The EU Parliament’s Committee on Women’s Rights and Gender Equality wants EU member states to adopt the so-called Nordic, or gender equality, model of regulating prostitution.
The committee published a draft report on the regulation of prostitution in the EU in January this year.
“The debate on the issue of prostitution and its regulation is currently underway in many Member States and worldwide,” the report reads.
It calls for a “European approach” to tackle an issue that affects all of Europe and can easily cross national borders.
In recent years, the question of prostitution has divided even feminists. Their long-held position called for the criminalization of selling sex and the prosecution of those who provided sex in exchange for money or who marketed sexual services.
Now, radical feminists advocate for the decriminalization of selling sex, viewing it as a way of empowering women.
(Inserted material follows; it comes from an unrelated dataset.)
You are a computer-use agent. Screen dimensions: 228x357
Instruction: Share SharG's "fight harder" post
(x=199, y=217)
Their rationale is that laws criminalizing prostitution stigmatize women and are a form of patriarchal oppression that mandates what a woman can or can’t do with her own body. They claim a woman should have the right to sell sex if she wants.
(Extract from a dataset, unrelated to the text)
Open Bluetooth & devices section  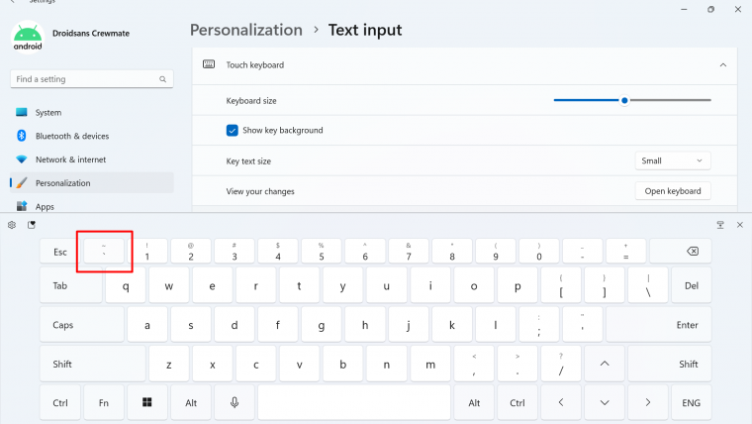[71, 136]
Traditional feminists, though, understand prostitution is actually a form of human trafficking and enslavement. In reality, women are often prostituted by a third party, with little power to escape. Or they resort to selling themselves out of desperation. The report calls for the “destigmatization” of these women in favor of providing social and legal services to help them leave prostitution.
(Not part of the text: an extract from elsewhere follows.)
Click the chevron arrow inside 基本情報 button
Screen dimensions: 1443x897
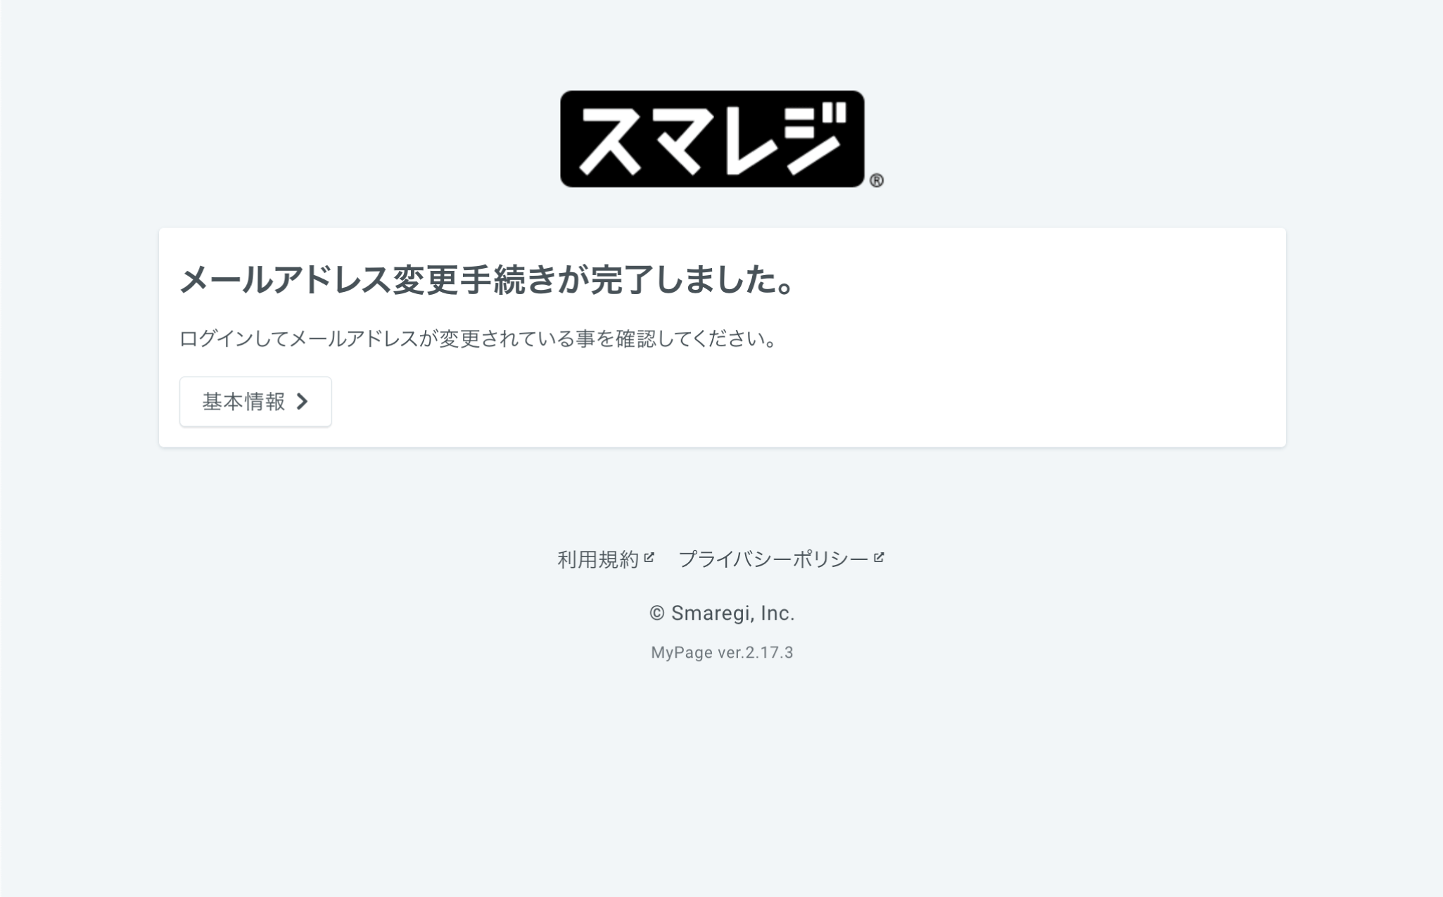302,401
The so-called equality model of regulating prostitution, often referred to as the Nordic model because it was adopted in the Nordic countries in the early 2000s, attempts to regulate prostitution by prosecuting those buying sex, rather than those supplying it.
This is what the committee has called for in its draft report.
The committee
regrets the fact that even the legalisation of prostitution, pimping, and the purchase of sex does not mean an end to the stigma for women in prostitution; implementing the Nordic/Equality model supports the feminist background of this model and its goal of achieving gender equality, and highlights the model’s positive effects on the rights of people in prostitution and the fight against human trafficking.
It also notes that
prostitution and trafficking for sexual exploitation only exist because there is a demand for them and that the decriminalisation of pimping and of the purchase of sex increases demand, empowers the demand side and normalises sex buying.
Some question the success of the Nordic model.
In 2013 two Norwegian researchers, writing in The Conversation, concluded that “contrary to many common feminist appraisals, these laws do not send a clear message as to what and who is the problem with prostitution; on the contrary, they are often implemented in ways that produce negative outcomes for people in prostitution.”
The researchers found that prosecuting purchasers of sex did not diminish prostitution in the country and that prostitutes were still subject to negative scrutiny by law enforcement.
They concluded:
taken together, the Nordic countries’ ways of approaching prostitution have been presented nationally and understood internationally as expressions of a shared understanding of prostitution as a gender equality problem, an example of how women’s rights can be enshrined in anti-prostitution law. But after looking closely at how the laws have been proposed and implemented, we beg to differ.